Dry duckweed replaced up to 50% of the commercial tilapia feed without adverse effects on fish performance (Essa, 1997; Tavares et al., 2008). In Nile tilapia fingerlings (Oreochromis niloticus) fed diets including 0 to 100% solar kiln-dried duckweed (Spirodela polyrhiza), duckweed inclusion resulted in progressively reduced growth performance and nutrient utilization, but 30% inclusion rate was found to be cost-effective (Fasakin et al., 1999). In hybrid tilapia (Oreochromis niloticus x Oreochromis aureus) grown with duckweed (Lemna gibba) or a combination of duckweed and commercial pellets, this combination gave the best performance. When fed on duckweed alone, intake was low, feed conversion ratio good (1:1) and growth rate poor (0.67% of BW daily). 65% of the duckweed consumed was assimilated and 26% converted to tissue. When the fish were fed on pellets in addition to duckweed the rate of duckweed consumption decreased and growth rate of the fish doubled with feed conversion ratios between 1.2 and 1.8. 70% of the mixed diet was assimilated but only 21% converted. Fish grown on the mixed diet performed similarly to fish grown on pellets but had a better feed conversion ratio (Gaigher et al., 1984). In Nile tilapia fed fresh duckweed, Lemna perpusilla, optimal daily feeding rates of Lemna were 5, 4 and 3% of the total fish body weight on a duckweed-dry-weight basis for fish of 25 to 44 g, 45 to 74 g and 75 to 105 g in weight, respectively (Hassan et al., 1992). Tilapia fed diets with 20% to 40% duckweed contained significantly more ash, phosphorus and protein and significantly less lipid and dry matter than tilapia fed the control diet without duckweed (El-Shafai et al., 2004).
Channel catfish (Ictalurus punctatus)
Channel catfish (Ictalurus punctatus) fed a diet containing 20% dry duckweed had similar weight gains and feed conversion efficiency as catfish fed a standard feed (Robinette et al., 1980).
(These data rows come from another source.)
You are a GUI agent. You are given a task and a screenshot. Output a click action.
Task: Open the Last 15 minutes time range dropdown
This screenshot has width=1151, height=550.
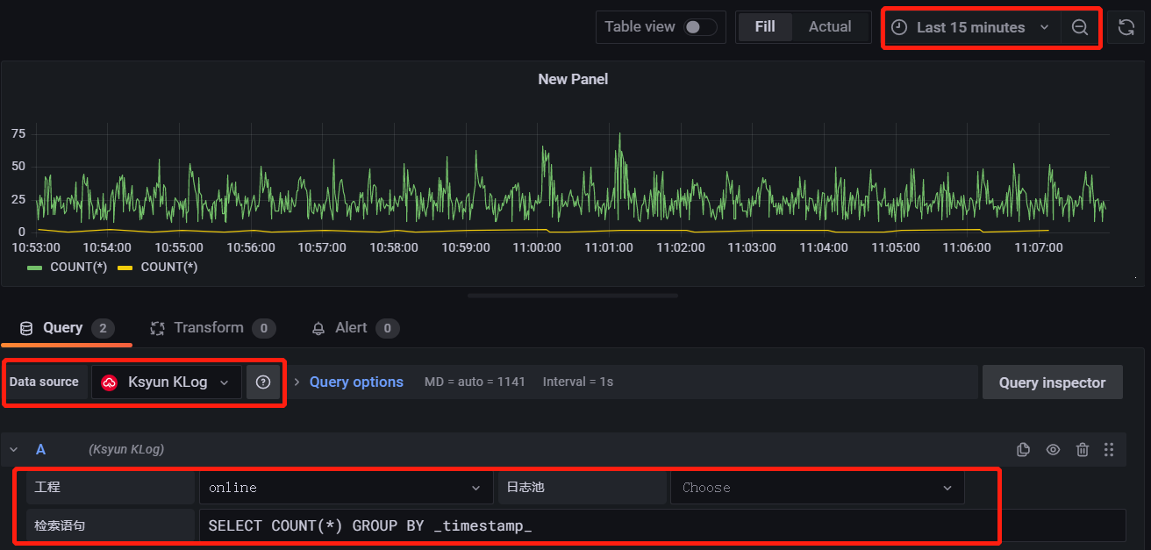coord(970,27)
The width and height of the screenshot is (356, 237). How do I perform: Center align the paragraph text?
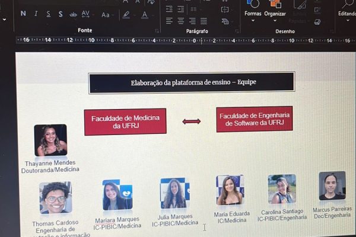click(x=181, y=21)
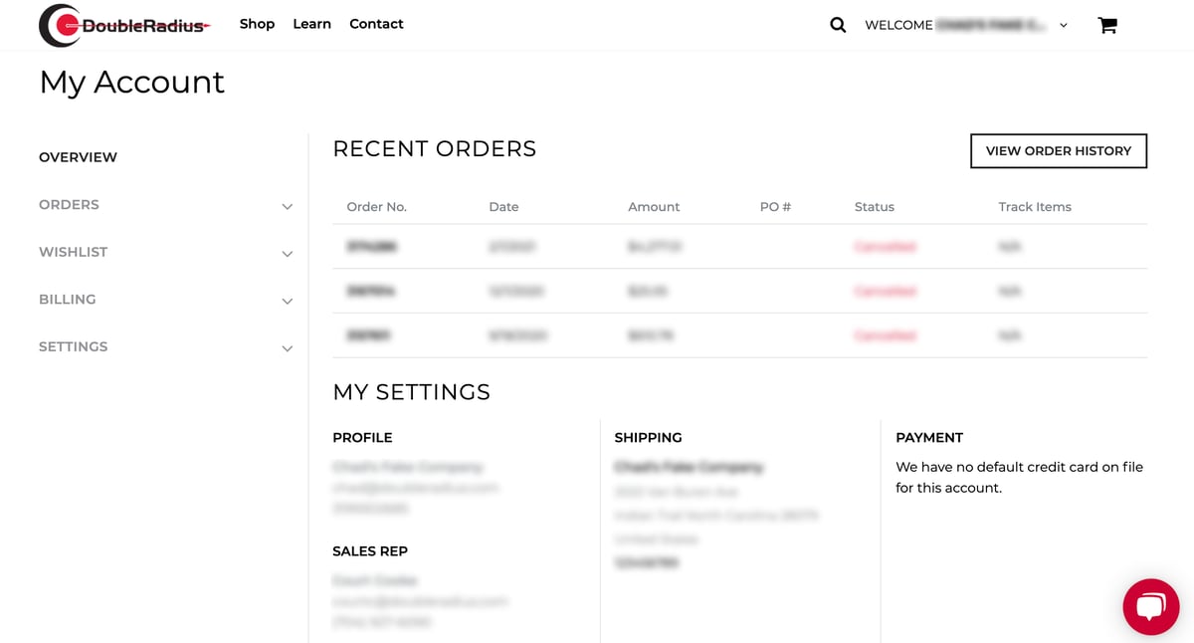This screenshot has width=1194, height=643.
Task: Click the VIEW ORDER HISTORY button
Action: [x=1058, y=150]
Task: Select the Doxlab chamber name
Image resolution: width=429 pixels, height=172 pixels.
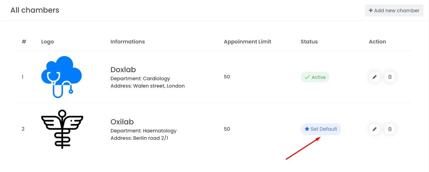Action: tap(123, 69)
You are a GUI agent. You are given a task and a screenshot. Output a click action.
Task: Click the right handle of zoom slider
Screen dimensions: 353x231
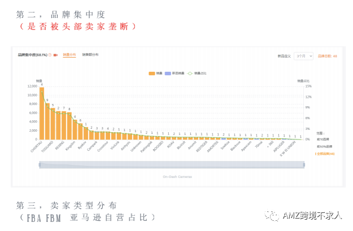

African catfish (Heterobranchus longifilis)
In African catfish (Heterobranchus longifilis) diets, 10% of the fish meal was replaced with dried duckweed (Lemna paucicostata) without affecting growth performance (Effiong et al., 2009b).
Striped catfish (Pangasianodon hypophthalmus)
In Vietnam, with striped catfish fingerlings (Pangasianodon hypophthalmus) the nutrient and energy digestibility of duckweed (Lemna polyrhiza) was lower than for a wide range of other plant ingredients, such as soybean meal, broken rice, maize grain, cassava leaves and sweet potato leaves, which may be partly explained by the high mineral content of the duckweed (22% DM). This low digestibility may limit the possibility of using duckweed as replacement for fish meal, despite the high digestibility of protein and essential amino acids (Da et al., 2013).
Other fish species
Snakehead (Channa striatus)
With snakehead (Channa striatus), duckweed (Lemna minor) included at 50% of the supplementary diet resulted in higher specific growth rates and weight gains as well as lowering the feed cost (Raj et al., 2001).
Milkfish (Chanos chanos)
When duckweed (Lemna spp.) grown on sugar mill waste was harvested and transferred to a milkfish (Chanos chanos) pond, it acted as a fertilizer on the pond and resulted in higher fish production (820 kg/ha in 90 days in duckweed-fertilized ponds vs. 320 kg/ha in inorganically fertilized ponds) (Ogburn et al., 1994).
Jade perch (Scortum barcoo)
In Australia, jade perch (Scortum barcoo) actively consumed and gained weight (with 100% survival) on fresh duckweed alone harvested from an effluent treatment plant (Willett et al., 2003).